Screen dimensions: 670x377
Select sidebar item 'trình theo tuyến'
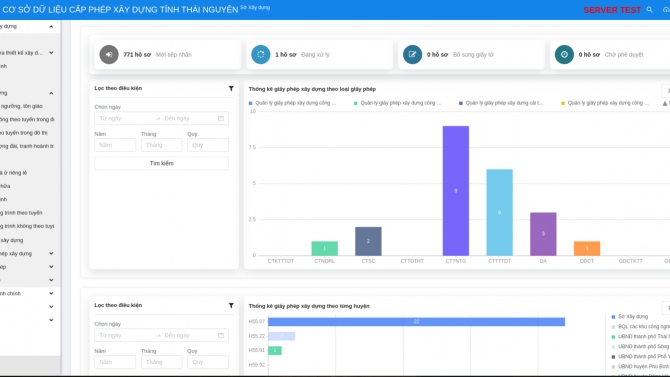[21, 213]
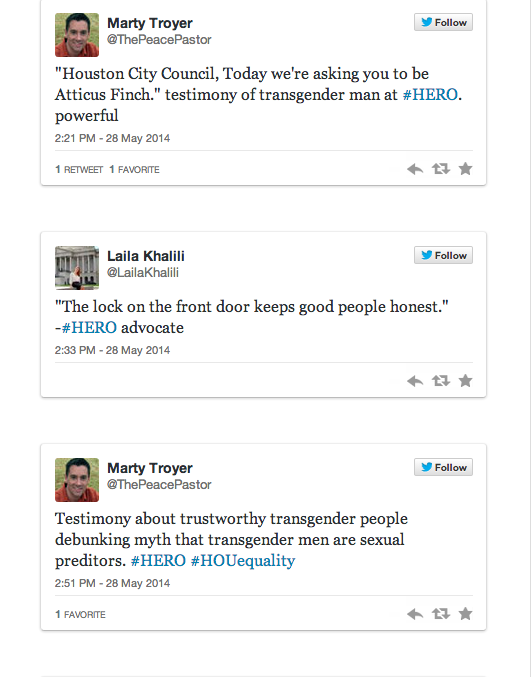Reply to Marty Troyer's Atticus Finch tweet
531x677 pixels.
[415, 169]
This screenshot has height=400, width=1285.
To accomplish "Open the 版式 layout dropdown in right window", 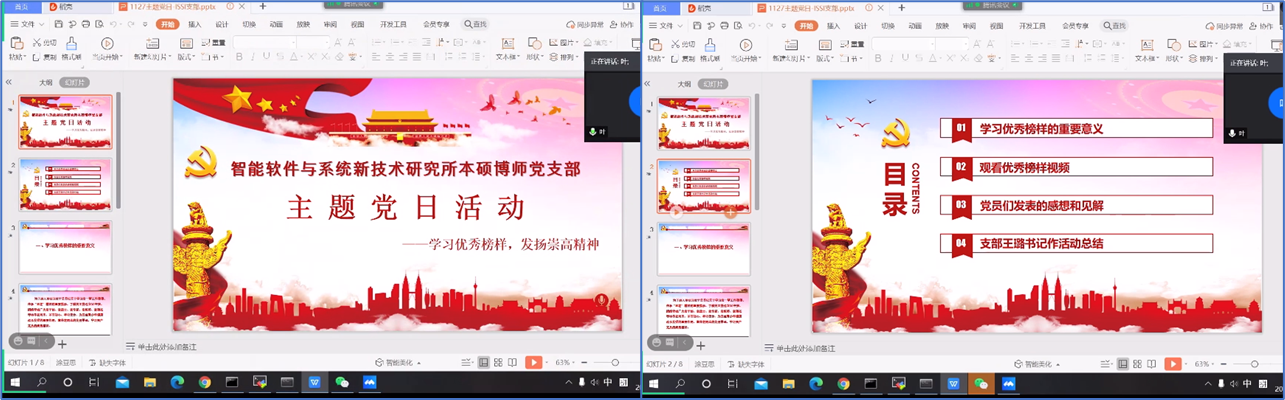I will [825, 57].
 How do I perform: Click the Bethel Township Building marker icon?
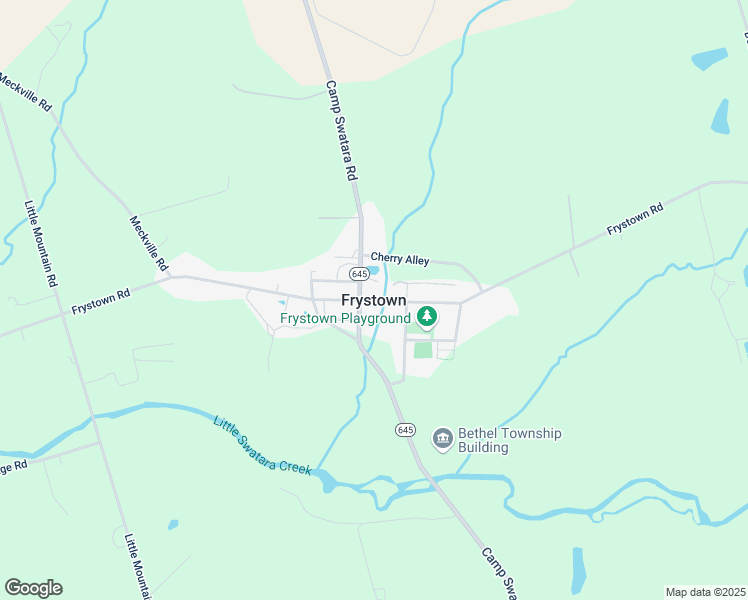point(443,439)
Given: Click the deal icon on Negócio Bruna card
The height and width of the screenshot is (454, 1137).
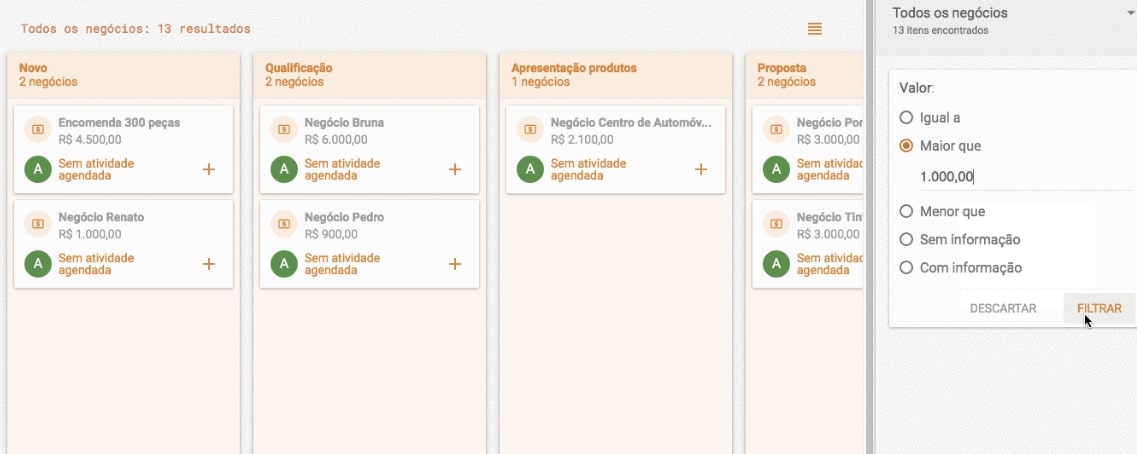Looking at the screenshot, I should click(284, 129).
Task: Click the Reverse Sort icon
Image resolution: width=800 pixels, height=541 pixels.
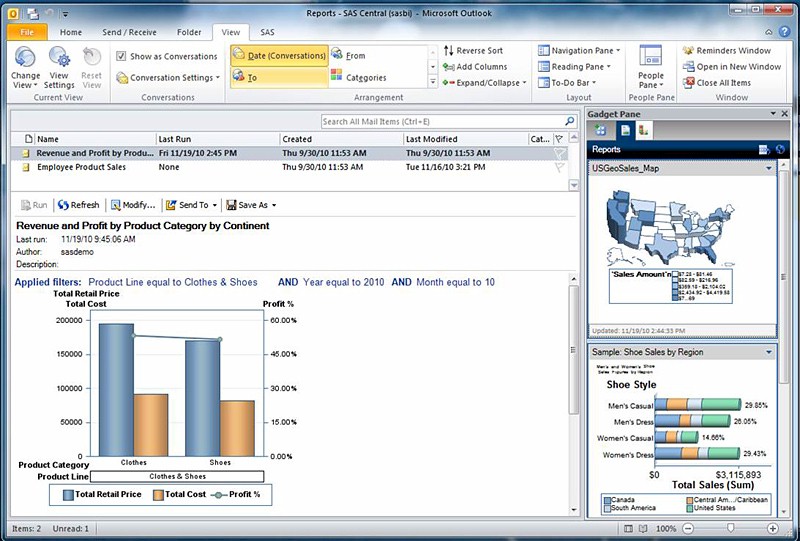Action: (x=448, y=51)
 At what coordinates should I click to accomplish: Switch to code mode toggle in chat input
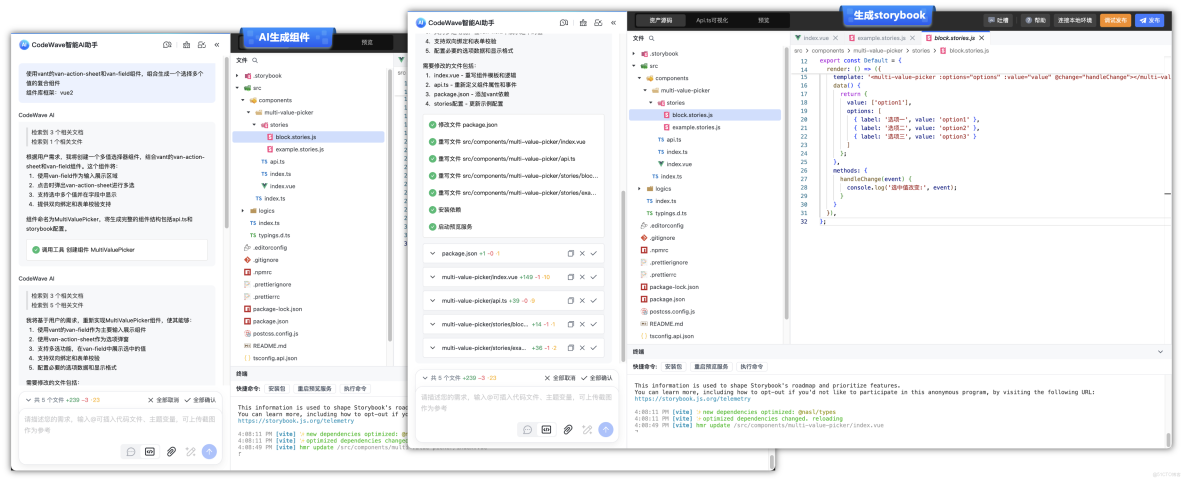[x=547, y=429]
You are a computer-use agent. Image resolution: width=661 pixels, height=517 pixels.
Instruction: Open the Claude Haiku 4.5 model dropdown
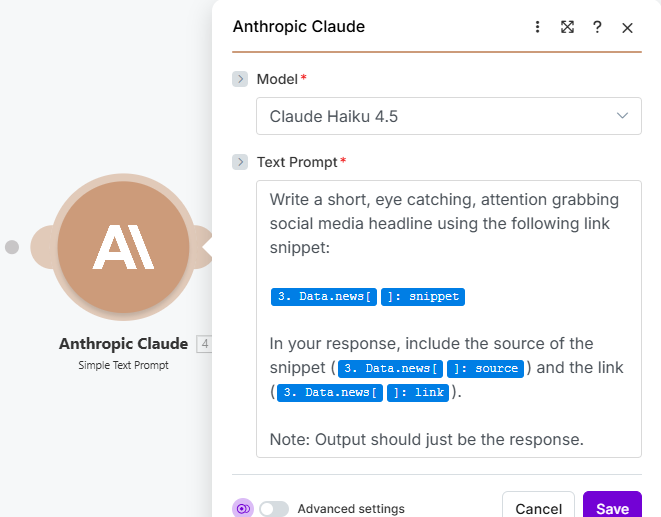[449, 116]
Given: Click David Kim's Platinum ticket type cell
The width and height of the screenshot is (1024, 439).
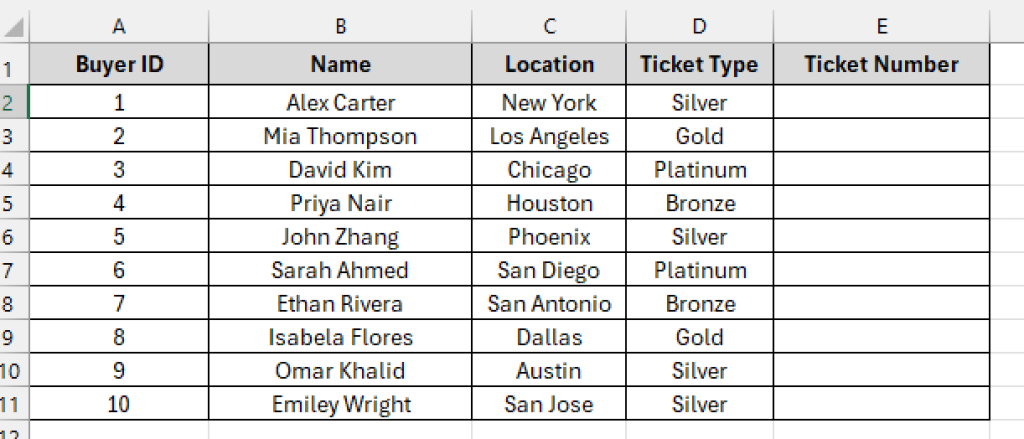Looking at the screenshot, I should click(x=699, y=169).
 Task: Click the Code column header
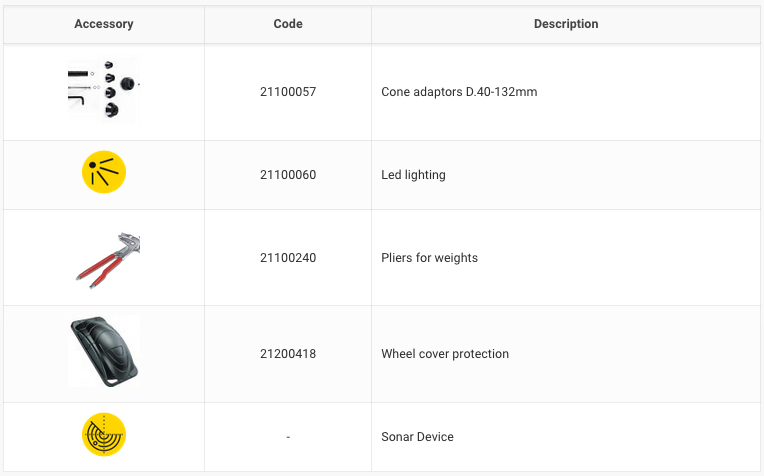(288, 24)
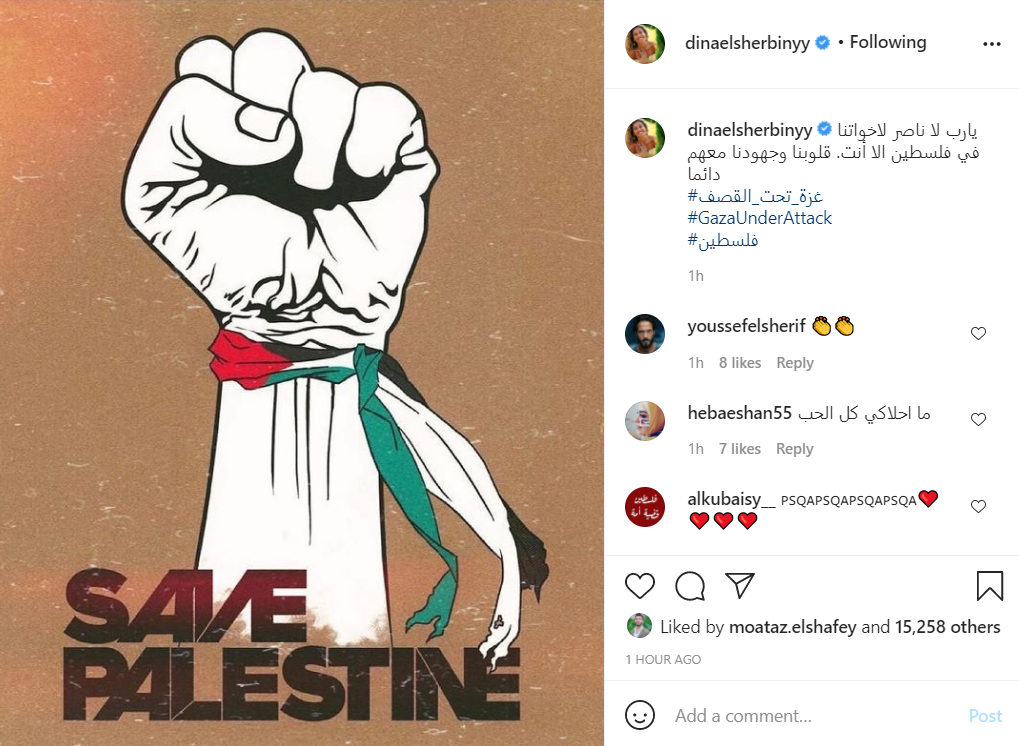Like the post with the heart icon
Viewport: 1019px width, 746px height.
pos(639,585)
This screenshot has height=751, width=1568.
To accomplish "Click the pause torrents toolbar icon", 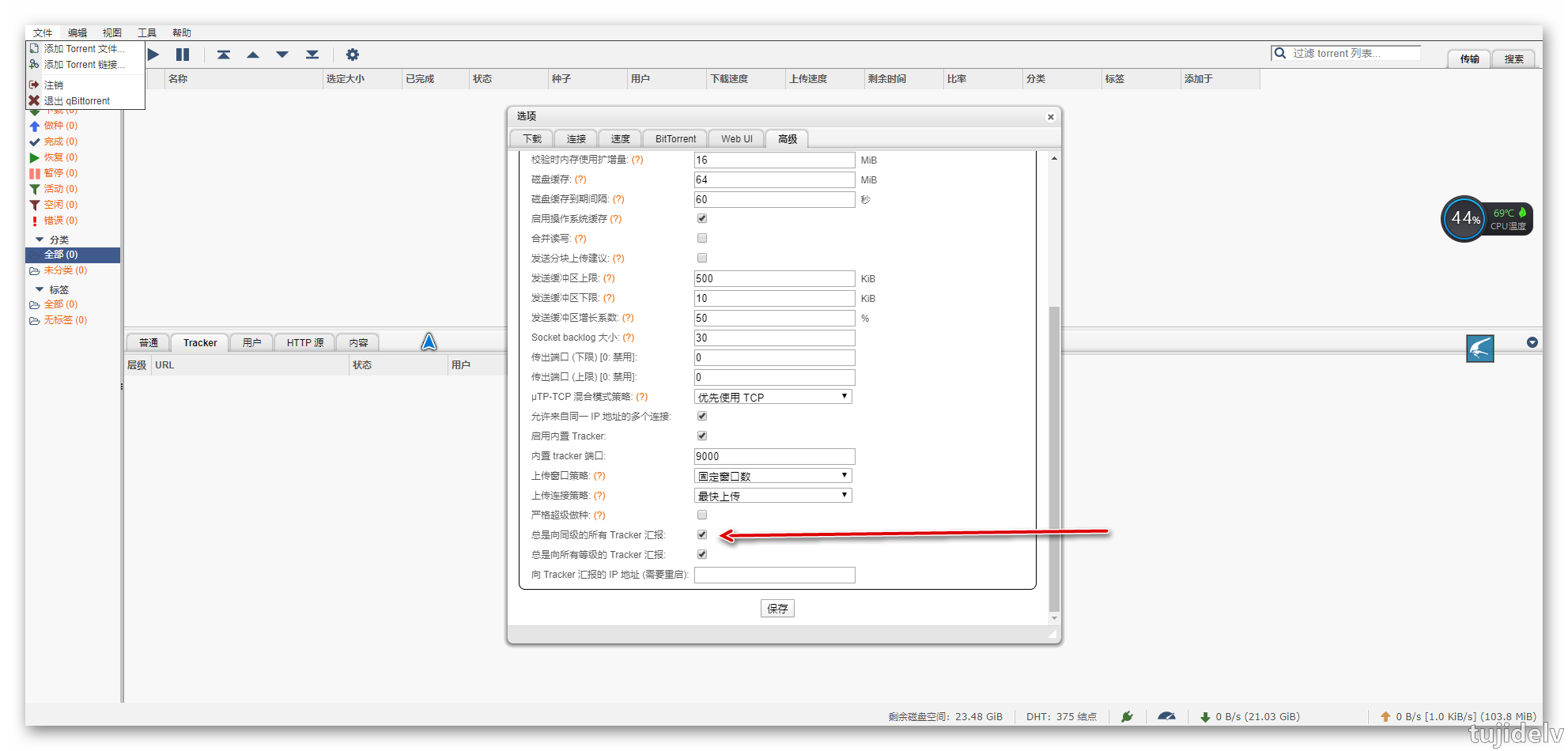I will tap(183, 55).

> **ABOUT THIS EXERCISE**:
Look through the listing above and give the number of lines containing the string "Given", with nothing else.

> **RESPONSE TO THE EXERCISE**:
2